**Material for the task:**
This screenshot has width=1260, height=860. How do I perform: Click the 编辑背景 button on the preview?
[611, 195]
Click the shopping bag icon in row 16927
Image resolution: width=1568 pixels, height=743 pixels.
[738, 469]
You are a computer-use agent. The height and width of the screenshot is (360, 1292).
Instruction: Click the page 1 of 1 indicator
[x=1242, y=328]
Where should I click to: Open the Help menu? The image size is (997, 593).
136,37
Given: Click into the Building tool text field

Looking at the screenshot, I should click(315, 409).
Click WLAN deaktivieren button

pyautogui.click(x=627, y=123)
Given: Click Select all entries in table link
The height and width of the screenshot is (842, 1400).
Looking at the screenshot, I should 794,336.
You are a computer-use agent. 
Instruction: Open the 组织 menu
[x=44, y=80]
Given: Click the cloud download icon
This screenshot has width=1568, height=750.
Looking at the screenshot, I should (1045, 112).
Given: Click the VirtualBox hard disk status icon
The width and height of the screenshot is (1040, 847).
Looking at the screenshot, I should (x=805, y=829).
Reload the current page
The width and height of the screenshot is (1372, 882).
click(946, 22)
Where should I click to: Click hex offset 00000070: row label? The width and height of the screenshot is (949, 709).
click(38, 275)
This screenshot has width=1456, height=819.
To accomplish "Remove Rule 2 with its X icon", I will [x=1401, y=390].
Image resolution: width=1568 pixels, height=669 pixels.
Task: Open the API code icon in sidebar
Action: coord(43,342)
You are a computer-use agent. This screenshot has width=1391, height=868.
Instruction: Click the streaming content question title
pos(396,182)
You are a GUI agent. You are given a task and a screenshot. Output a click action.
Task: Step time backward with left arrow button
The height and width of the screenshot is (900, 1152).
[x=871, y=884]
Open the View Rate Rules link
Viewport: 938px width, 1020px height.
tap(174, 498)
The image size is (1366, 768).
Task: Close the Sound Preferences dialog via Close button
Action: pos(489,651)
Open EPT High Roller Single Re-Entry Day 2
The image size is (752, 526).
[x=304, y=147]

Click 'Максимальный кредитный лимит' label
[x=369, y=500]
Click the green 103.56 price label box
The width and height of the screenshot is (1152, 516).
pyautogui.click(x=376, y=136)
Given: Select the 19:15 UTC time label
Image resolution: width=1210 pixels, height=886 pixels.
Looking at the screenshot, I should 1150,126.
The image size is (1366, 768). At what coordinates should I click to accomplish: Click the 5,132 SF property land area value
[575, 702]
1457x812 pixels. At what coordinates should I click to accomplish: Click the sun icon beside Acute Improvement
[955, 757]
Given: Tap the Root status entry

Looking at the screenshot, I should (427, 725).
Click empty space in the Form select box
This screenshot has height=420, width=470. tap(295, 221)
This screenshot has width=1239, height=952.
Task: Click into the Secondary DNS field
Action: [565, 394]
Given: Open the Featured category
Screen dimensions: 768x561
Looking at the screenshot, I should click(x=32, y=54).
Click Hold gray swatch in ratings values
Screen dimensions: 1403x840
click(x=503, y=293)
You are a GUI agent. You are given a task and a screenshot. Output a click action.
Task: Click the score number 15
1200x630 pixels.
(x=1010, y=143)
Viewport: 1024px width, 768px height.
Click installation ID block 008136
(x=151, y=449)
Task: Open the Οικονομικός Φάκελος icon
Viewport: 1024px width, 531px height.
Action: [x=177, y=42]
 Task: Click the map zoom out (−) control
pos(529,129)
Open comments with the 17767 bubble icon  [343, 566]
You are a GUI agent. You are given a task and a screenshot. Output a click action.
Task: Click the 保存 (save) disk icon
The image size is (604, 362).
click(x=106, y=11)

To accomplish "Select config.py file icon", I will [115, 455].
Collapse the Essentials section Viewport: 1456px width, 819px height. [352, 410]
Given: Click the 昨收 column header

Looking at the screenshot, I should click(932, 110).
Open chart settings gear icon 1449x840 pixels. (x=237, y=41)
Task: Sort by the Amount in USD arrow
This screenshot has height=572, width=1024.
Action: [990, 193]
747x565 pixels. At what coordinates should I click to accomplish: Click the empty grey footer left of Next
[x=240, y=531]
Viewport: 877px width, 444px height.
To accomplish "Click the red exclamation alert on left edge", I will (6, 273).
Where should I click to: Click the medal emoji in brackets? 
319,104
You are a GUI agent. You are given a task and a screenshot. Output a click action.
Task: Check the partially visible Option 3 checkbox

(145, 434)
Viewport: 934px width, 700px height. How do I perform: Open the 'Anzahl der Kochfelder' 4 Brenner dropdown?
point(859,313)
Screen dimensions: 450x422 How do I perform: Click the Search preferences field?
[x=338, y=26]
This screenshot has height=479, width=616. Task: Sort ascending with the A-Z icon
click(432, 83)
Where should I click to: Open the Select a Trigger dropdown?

**Task to carry out:**
Collect every line of the rows above that contains the word "Where", and copy each one out in full. Case counts.

**Finished task:**
Where should I click to: Open the Help menu? The image size is (997, 593).
Where should I click to: Click hex offset 00000070: row label? The width and height of the screenshot is (949, 709).
Where should I click to: Click the medal emoji in brackets? 
Where should I click to: Open the Select a Trigger dropdown?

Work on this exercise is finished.